The title tells you exactly what this uprooted African-American family from Florida really subsists on. How long can its members wait obediently under the table? Will they ever spring up and snatch something for themselves?
Devastated by his wife's death, Godfrey moves his family to Brooklyn to be closer to Father Divine, his mail-order spiritual leader. Father Divine preaches self-sufficiency, sobriety and, oddly, racial integration but strict separation of the sexes. This is not good news for teen daughters Ernestine and Ermina. "To some people / Love is given," Hughes' poem continues; "To others / Only Heaven." Just as it looks like the girls will have to settle for Heaven, or the glamorous version of it they find at the movies, loves swoops in in the person of their aunt Lily Ann Green.
Sister, as the family calls her, is a smoking, boozing black-power Communist. She's waiting for the workers' revolution to make things better for her, just as Godfrey is waiting for Father Divine to give him comforting answers to the vexing questions about life he keeps scribbling onto little scraps of paper. As one of the characters puts it, they're all waiting for the world to happen to them.
While Godfrey waits for Heaven to come his way, he unexpectedly finds love, too--a white German immigrant named Gerte. To the dismay of the women in his house, Godfrey marries Gerte, and thus begins a daily clash of ideals and expectations.
Nottage has crafted a warm, funny, affecting play that ultimately overcomes the contrivances that burden its first act. It would be nice to see a new play that doesn't force one of its cast members to address the audience with over-lyrical explanations of the characters' backgrounds and motivations. Unfortunately, Nottage has young Ernestine provide a running commentary that initially seems like the usual cheap shortcut. But this tired narrative device becomes richer in the second act, as Ernestine's memories of unpleasant scenes begin to blur with the way she wishes difficult conversations had ended.
Still, Nottage is at her best in the crackling dialog, especially in the confrontations between Sister and Godfrey. And she's created not caricatures but complex characters, all of whom mean well but are mostly incapable of acting on their own.

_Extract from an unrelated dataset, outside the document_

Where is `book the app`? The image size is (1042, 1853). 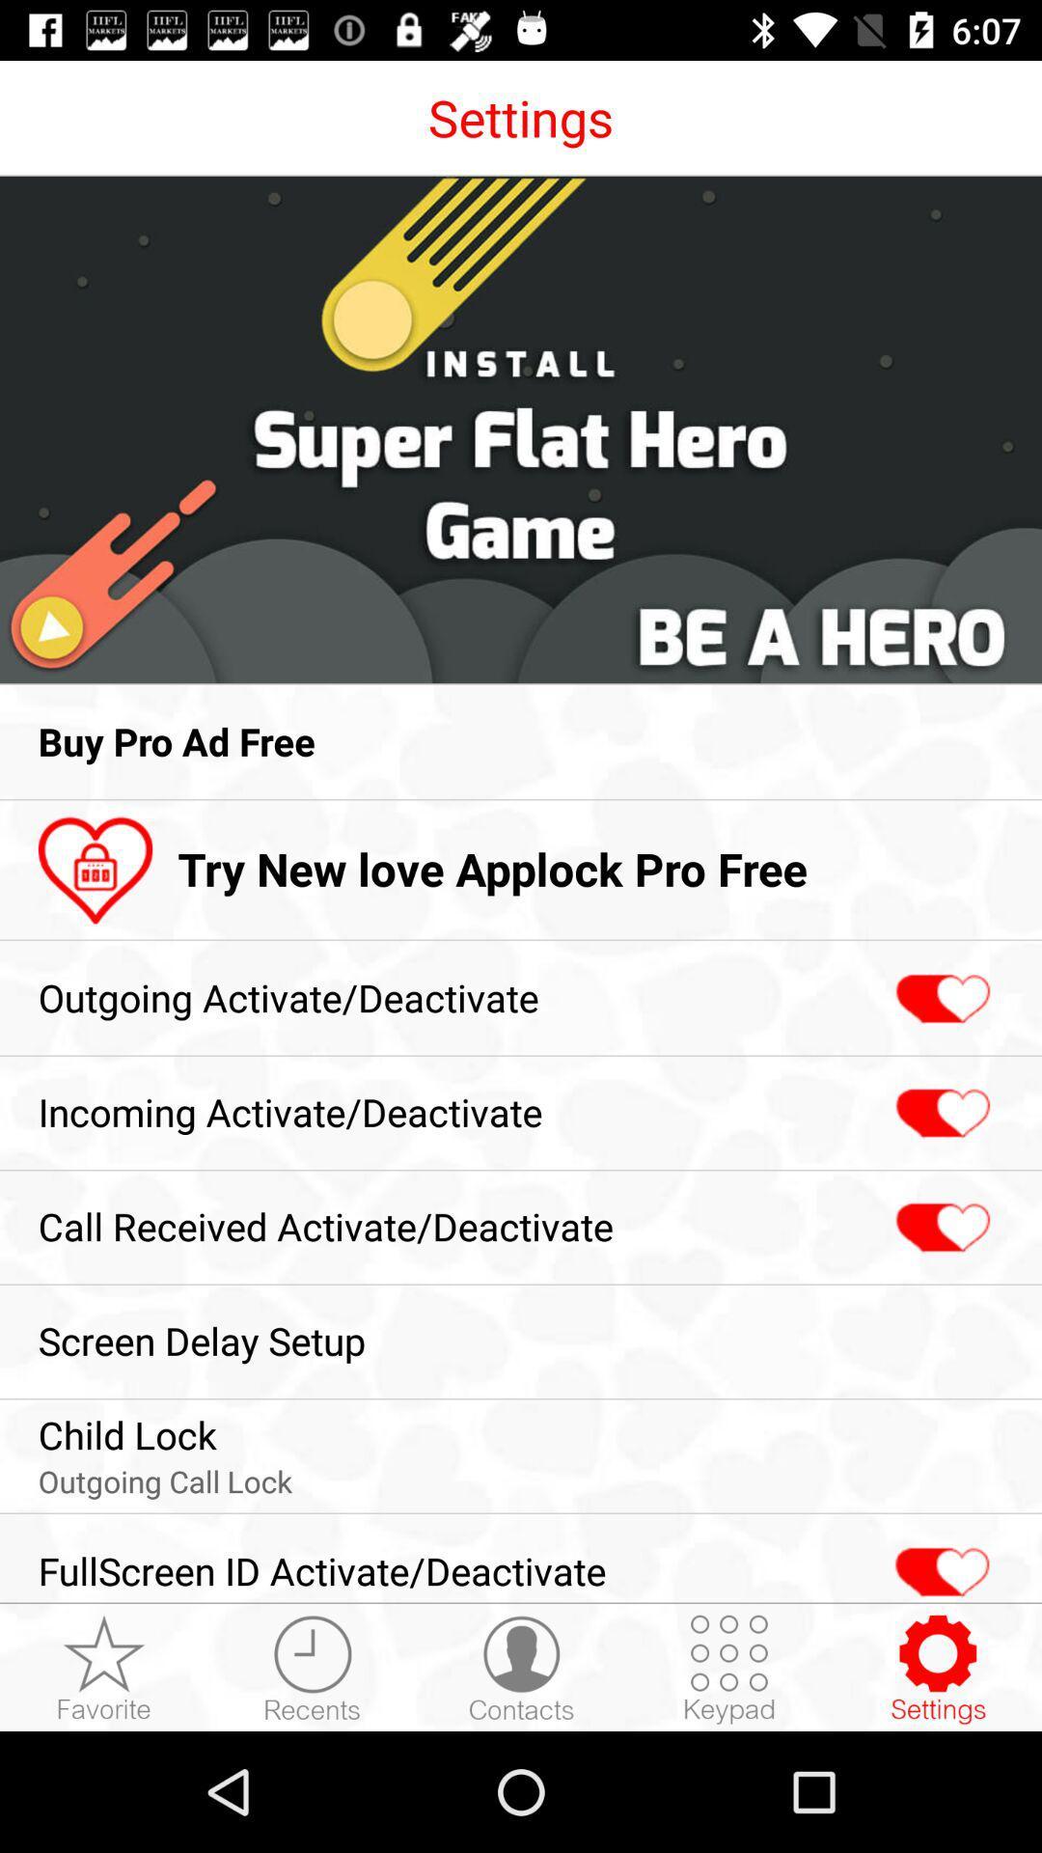
book the app is located at coordinates (937, 1668).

She is served well by patient director Reggie Montgomery and a fine cast. Erica N. Tazel and Nomsa L. Mlambo are perfect as the teenagers Ernestine and Ermina, girls on the cusp of womanhood, teetering between innocence and worldliness. Alex Morris brings dignity to the role of Godfrey, a man who desperately needs simple responses to his questions. Portia Johnson, as the aunt, creates a weak woman who knows how to look strong, and Sally Nystuen Vahle's Gerte is a weakened woman whose strength hardly anyone is willing to recognize.
Matthew Frey's lighting and J.R. Conklin's sound design provide a deeply layered evocation of time and place, particularly in the opening moments.
Despite the play's initial liabilities, Crumbs from the Table of Joy is a work of love and integrity that knows better than to feed us easy answers.